Contribution of haplotypes across the fibrinogen gene cluster to variation in risk of myocardial infarction

Fibrinogen has consistently been recognized as an independent predictor of myocardial infarction (MI). Multiple mechanisms link fibrinogen to MI; therefore disentangling the factors underlying variation in plasma fibrinogen concentration is essential. Candidate regions in the fibrinogen gamma (FGG), alpha (FGA) and beta (FGB) genes were screened for single nucleotide polymorphisms (SNPs). Several novel SNPs were detected in the FGG and FGA genes in addition to the previously known SNPs in the fibrinogen genes. Tight linkage disequilibrium extending over various physical distances was observed between most SNPs. Consequently, eight SNPs were chosen and determined in 377 postinfarction patients and 397 healthy individuals.
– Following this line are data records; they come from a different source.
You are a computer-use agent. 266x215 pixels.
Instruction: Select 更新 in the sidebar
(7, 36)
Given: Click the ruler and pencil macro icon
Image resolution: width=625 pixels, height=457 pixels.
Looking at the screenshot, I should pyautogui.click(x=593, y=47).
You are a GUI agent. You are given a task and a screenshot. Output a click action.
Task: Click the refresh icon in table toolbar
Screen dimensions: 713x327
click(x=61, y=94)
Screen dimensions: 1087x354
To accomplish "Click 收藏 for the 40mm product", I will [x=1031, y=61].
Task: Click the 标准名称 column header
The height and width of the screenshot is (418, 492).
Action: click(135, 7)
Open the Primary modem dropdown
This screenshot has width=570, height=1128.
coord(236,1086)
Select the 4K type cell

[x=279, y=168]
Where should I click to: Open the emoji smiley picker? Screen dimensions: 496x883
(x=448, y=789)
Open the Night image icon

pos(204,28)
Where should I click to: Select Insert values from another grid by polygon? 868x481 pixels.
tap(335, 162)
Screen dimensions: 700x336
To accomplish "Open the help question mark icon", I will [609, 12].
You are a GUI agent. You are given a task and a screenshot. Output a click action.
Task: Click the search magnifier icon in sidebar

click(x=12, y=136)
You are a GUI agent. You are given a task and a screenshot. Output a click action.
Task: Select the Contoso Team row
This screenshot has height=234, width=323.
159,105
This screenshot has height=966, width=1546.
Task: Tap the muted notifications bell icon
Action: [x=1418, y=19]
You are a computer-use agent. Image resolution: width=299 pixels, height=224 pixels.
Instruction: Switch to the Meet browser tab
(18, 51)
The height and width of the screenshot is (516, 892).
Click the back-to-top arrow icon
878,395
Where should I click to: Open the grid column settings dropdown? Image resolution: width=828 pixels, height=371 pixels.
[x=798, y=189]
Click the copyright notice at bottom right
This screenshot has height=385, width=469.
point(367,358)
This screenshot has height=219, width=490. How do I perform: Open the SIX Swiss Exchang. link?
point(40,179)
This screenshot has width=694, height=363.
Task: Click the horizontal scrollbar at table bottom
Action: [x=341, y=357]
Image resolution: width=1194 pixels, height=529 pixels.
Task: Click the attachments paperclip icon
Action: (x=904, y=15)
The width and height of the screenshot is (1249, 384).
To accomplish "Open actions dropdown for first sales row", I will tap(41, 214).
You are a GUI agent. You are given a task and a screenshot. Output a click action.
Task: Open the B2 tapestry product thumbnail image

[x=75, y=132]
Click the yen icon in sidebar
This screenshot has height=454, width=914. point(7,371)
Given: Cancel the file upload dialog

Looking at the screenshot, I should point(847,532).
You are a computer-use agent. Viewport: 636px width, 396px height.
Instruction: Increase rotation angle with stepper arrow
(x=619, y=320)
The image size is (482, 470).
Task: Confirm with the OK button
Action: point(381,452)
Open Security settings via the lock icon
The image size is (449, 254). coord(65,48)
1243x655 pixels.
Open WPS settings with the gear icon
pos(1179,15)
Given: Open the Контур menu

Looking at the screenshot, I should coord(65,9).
None of the SNPs were associated with plasma fibrinogen concentration or MI. Haplotype analyses revealed a consistent pattern of haplotypes associated with variation in risk of MI. Of the four haplotypes inferred using the FGA - 58G > A and FGG 1299 + 79T > C SNPs, the most frequent haplotype, FGG-FGA*I (prevalence 46.6%), was associated with increased risk of MI (OR 1.51; 95% CI 1.18, 1.93), whereas the least frequent haplotype, FGGFGA*4 (11.8%), was associated with lower risk of MI (OR 0.79 95% CI 0.64, 0.98). In conclusion, fibrinogen haplotypes, but not SNPs in isolation, are associated with variation in risk of MI.